9. The hardest part about nights are: If I didn’t have the Amitriptilyne then I would have to say going to sleep. My body could be dead to the world with not enough energy to even move – but my brain wakes up and won’t shut up.
10. Each day I take _17_ pills & vitamins. (No comments, please)
11. Regarding alternative treatments I: have tried relaxation/meditation but I need to be stricter on myself, I keep letting stress get in the way. I also use the blog as a form of “alternative treatment“.
12. If I had to choose between an invisible illness or visible I would choose: Invisible – there may still be a lot of stigma behind having an invisible illness but it is easier to hide behind the smile mask.
13. Regarding working and career: That is on hold at the moment. I discovered that I am unable to stay awake/alert enough to work as a teaching assistant. I even tried temping just a few days a week as a TA, but it hasn’t worked out as the fatigue is so unpredictable and I was letting schools down and even got sent home on a few occasions.
14. People would be surprised to know: I’m not sure about this one. People who know me know that I still enjoy walking & geocaching and that I like to push my illness to its limits with the occasional rock climb, abseil, kayak trip and camping.
15. The hardest thing to accept about my new reality has been: That there are days where I simply cannot do even the simplest of tasks without assistance.
16. Something I never thought I could do with my illness that I did was: Continue to enjoy some extreme sports. However I do need to rest for a few days before and I get no choice but to recover for several days afterwards.
17. The commercials about my illness: I live in England and as far as I am aware there are no commercials regarding CFS/ME and Fibromyalgia. However I have seen some IBS adverts and frankly they only deal with the mildest forms and are no help to me at all.
18. Something I really miss doing since I was diagnosed is: At the moment it is working.
19. It was really hard to have to give up: Work… Yes you read that right. I also had to give up being a Cub leader for a year and that was a really hard decision to make, and one that I am still making now. I don’t want to leave my Cubs, but I don’t know how much longer I can carry on leading them.
20. A new hobby I have taken up since my diagnosis is: Blogging & vegetable growing. The blog helps me to get the negative thoughts out of my head and make something positive from them. Who knows maybe someone has been helped from reading my woes.
21. If I could have one day of feeling normal again I would: Fit in all the visits that I owe friends and family. Sometimes I feel like I have become a recluse because I don’t go out to see people everyday.
22. My illness has taught me: Is still teaching me… to slow down, manage my time, accept help from others and enjoy each day as it comes because life is far too short.
23. Want to know a secret? One thing people say that gets under my skin is: “There can’t possibly be anything wrong with you! You look absolutely fine!” You know what love… I look fine because I force myself to look fine so that you don’t make silly comments like that!!!
24. But I love it when people: Treat me like they would anyone else, but deep down they know what is going on. Most of my friends can read the signs of my flares and know how and when to step in.
25. My favorite motto, scripture, quote that gets me through tough times is: Treat each day as if it is your last. Because life is too short and you never know when you will be unable to carry on doing your favourite things.
26. When someone is diagnosed I’d like to tell them: YOU ARE NOT ALONE.
27. Something that has surprised me about living with an illness is: How many people I have met that are also living with the same illness. We compare stories and strategies. It has been very helpful.
28. The nicest thing someone did for me when I wasn’t feeling well was: My fiance buys me little things, like gluten/wheat/dairy free chocolate.
29. I’m involved with Invisible Illness Week because: The stigmatism behind invisible illnesses needs to stop. We are NOT making this up – it is real.
30. The fact that you read this list makes me feel: Happy that my message is coming across and that you may have learned something new.

 

As some of you are aware, I have now moved the blog to www.geocachingwithgeokids.co.uk but felt it was important to post this here too.

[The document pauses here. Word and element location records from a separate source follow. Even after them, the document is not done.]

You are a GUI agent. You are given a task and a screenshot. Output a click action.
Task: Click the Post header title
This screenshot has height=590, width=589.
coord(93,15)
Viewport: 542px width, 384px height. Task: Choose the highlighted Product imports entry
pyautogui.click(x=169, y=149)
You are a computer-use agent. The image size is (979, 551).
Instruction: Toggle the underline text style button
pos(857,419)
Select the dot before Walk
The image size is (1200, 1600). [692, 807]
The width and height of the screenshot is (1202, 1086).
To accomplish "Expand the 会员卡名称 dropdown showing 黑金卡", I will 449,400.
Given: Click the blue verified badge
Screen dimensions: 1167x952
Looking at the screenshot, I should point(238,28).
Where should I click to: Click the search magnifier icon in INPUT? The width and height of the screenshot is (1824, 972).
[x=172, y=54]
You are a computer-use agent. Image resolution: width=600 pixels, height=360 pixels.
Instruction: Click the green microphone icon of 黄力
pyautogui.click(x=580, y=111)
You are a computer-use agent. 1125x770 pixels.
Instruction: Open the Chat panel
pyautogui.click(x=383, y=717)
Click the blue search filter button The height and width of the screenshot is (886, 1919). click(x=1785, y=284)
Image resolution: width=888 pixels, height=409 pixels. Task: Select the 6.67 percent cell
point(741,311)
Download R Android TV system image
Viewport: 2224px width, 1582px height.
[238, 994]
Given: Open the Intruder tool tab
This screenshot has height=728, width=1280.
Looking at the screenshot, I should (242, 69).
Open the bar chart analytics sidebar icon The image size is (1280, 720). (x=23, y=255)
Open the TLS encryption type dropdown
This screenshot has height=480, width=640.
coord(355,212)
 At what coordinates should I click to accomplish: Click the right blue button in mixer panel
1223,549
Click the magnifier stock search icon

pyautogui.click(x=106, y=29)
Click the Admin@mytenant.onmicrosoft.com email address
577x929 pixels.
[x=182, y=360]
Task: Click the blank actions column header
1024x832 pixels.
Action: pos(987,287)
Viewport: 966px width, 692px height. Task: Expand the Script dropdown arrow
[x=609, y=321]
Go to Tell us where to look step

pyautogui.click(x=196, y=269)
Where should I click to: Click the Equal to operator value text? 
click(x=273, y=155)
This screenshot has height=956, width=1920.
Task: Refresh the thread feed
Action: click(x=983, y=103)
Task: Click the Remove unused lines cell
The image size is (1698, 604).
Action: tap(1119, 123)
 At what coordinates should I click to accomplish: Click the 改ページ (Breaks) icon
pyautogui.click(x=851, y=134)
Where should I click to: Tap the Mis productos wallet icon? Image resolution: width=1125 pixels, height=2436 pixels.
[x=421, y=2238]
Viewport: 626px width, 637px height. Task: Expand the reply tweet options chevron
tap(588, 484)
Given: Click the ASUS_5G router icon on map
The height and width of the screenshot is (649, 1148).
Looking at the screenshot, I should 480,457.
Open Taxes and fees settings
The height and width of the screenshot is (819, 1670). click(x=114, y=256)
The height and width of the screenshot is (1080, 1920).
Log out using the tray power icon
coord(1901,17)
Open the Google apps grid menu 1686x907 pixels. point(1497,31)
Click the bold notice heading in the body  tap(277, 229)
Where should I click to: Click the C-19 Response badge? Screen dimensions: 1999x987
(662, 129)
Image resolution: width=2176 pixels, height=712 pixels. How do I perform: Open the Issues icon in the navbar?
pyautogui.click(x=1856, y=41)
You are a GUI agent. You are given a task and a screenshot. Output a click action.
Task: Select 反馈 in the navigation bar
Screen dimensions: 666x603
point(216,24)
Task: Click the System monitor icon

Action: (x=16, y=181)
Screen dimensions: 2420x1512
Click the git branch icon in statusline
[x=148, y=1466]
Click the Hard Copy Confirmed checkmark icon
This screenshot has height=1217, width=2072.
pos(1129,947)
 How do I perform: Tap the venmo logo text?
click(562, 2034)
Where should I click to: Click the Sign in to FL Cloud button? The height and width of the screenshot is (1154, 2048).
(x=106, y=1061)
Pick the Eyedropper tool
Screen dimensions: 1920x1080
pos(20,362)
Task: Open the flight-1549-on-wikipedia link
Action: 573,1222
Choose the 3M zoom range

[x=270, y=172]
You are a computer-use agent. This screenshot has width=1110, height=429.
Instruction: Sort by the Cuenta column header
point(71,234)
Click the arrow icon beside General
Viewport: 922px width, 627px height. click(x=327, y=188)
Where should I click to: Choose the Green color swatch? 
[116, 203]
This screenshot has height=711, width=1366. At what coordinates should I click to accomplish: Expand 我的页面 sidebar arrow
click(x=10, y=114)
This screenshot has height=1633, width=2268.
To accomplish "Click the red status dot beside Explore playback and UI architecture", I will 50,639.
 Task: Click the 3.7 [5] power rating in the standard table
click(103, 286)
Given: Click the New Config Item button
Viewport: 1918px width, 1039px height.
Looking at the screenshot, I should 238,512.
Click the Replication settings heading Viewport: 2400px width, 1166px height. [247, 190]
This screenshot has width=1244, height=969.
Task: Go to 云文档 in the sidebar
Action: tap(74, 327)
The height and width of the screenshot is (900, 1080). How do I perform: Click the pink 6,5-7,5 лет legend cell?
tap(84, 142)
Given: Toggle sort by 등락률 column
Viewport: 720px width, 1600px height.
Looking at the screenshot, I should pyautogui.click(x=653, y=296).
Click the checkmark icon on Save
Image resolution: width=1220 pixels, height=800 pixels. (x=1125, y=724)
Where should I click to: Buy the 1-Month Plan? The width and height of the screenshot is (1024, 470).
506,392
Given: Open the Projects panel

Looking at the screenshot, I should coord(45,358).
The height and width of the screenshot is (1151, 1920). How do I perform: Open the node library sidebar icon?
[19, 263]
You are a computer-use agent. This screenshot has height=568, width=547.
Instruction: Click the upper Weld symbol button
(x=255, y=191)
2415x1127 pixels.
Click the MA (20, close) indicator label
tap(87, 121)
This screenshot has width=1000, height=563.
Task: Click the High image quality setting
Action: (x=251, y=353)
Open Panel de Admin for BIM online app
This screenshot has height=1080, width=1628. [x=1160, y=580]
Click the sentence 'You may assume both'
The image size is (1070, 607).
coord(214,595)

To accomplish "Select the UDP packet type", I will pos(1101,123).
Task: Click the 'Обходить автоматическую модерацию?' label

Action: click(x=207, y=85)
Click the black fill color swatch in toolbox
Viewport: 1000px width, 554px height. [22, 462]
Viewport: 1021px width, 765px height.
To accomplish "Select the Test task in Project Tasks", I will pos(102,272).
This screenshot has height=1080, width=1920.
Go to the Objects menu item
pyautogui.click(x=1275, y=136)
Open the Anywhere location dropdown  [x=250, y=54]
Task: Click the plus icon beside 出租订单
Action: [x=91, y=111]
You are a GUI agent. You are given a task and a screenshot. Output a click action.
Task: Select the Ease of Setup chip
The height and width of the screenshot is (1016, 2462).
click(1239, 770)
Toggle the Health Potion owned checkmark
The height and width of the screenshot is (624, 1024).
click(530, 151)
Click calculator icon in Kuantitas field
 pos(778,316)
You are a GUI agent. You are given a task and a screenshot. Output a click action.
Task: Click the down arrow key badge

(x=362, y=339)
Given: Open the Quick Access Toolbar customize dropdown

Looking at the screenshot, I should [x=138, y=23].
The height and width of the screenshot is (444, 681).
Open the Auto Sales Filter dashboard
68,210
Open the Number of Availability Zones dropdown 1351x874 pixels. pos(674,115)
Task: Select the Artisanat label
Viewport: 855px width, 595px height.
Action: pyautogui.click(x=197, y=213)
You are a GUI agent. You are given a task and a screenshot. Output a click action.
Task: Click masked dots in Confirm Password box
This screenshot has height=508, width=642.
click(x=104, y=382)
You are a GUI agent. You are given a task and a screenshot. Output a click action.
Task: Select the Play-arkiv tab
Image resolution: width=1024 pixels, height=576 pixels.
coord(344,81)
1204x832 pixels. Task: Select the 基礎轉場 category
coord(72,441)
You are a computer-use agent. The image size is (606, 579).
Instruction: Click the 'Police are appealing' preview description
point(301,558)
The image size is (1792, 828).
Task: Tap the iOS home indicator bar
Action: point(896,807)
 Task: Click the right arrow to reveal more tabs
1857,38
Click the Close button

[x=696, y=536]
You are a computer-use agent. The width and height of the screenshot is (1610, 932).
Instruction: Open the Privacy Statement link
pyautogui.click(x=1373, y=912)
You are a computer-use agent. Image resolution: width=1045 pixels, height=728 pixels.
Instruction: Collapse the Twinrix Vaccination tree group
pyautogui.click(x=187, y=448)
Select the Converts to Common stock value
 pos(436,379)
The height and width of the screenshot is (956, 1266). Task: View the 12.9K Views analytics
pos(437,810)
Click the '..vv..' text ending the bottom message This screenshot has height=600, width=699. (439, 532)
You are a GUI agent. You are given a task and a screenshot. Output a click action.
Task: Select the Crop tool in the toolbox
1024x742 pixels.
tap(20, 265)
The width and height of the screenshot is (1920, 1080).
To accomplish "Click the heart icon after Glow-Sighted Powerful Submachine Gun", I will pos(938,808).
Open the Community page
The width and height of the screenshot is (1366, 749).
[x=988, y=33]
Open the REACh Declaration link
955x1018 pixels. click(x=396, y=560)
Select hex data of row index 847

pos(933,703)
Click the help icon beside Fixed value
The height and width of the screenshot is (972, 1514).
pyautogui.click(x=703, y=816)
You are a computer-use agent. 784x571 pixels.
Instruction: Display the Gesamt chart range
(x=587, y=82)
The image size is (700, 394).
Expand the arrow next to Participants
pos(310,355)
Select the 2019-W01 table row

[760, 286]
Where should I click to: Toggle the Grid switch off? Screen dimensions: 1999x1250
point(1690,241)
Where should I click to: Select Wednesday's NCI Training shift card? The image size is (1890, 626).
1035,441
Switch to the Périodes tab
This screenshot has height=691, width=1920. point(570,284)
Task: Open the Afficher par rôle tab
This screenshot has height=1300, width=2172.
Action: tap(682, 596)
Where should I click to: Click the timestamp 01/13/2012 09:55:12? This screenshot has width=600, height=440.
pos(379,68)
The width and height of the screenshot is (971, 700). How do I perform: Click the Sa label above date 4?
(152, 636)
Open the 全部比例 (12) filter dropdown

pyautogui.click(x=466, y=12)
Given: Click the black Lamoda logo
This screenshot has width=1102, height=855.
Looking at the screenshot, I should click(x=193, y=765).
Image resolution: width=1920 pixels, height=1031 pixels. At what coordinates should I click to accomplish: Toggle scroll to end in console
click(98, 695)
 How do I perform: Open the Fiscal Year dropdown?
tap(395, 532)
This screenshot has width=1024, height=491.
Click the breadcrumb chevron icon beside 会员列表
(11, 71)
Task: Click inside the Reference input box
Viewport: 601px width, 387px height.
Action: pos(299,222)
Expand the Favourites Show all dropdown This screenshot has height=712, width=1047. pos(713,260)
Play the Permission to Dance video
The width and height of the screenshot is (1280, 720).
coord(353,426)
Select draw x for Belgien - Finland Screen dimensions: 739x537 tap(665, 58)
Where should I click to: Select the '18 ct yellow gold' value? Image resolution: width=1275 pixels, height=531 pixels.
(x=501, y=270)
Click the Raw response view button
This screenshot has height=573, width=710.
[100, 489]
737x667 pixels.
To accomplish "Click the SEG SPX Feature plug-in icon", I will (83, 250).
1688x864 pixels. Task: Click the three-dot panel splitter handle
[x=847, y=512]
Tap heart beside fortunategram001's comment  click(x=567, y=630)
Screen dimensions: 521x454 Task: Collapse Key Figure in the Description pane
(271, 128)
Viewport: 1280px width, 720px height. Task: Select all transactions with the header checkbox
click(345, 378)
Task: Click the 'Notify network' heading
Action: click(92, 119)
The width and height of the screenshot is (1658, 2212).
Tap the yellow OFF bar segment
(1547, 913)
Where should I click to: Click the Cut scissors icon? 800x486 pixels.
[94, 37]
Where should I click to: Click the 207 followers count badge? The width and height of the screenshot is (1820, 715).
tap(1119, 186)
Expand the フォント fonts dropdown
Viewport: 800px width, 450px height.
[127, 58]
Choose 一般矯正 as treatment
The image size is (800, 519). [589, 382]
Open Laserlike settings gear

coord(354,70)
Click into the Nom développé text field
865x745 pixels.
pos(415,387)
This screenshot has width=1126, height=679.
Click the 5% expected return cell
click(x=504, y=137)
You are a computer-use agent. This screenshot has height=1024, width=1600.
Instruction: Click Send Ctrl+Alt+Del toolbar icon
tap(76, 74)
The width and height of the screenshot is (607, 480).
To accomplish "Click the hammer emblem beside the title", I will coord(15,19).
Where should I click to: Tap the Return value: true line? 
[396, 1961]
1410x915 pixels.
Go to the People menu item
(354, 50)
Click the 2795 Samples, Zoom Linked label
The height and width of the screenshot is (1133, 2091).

Categories: Life goes on, My life, my journey | Tags: , , , , , , , , | 5 Comments

St Just in Roseland, Cornwall

St Just in Roseland church

St Just in Roseland church

One of the ornate stained glass windows

One of the ornate stained glass windows

 

I’ve just got back from a few days away in Cornwall with my geokids. Reason for going – the eldest was missing her boyfriend! Reason for taking her to Cornwall to see her boyfriend – So I could geocache in a new place! And I was pleasantly surprised by the beautiful places we encountered.

Here is just one of them, St Just in Roseland Church. Roseland has nothing to do with roses, it apparently comes from the Cornish word ros or roos, meaning promontory. Which is exactly what the Roseland Peninsula is. It is a little jutted out piece of land surrounded by sea, rivers and streams and spans approximately 10 miles by 10 miles (don’t quote me on that!).

Beautiful Celtic cross overlooking the bay

Beautiful Celtic cross overlooking the bay

I was bought here by a geocache (“of course!” I can hear you all cry), why else would I be here! However, we got terribly sidetracked from the hunt for Roseland #3 – “Captain Jack’s nuptials” when we spotted the intriguiing and beguiling cemetary beside the road. The huge, tall palm trees and exotic looking flowers were all it took for us to enter the grounds and discover a new world within.

Look at the size of this single leaf

Look at the size of this single leaf

As we looked around it was clear to see that St Just Church was part of the Celtic church and well established long before the arrival of St Augustine in England. It is said that there has been a church here as early as A.D 550, but the present church was consecrated in August 1261. About half the church is from that era, with the tower, south chancel and pillars dating from the 15th Century.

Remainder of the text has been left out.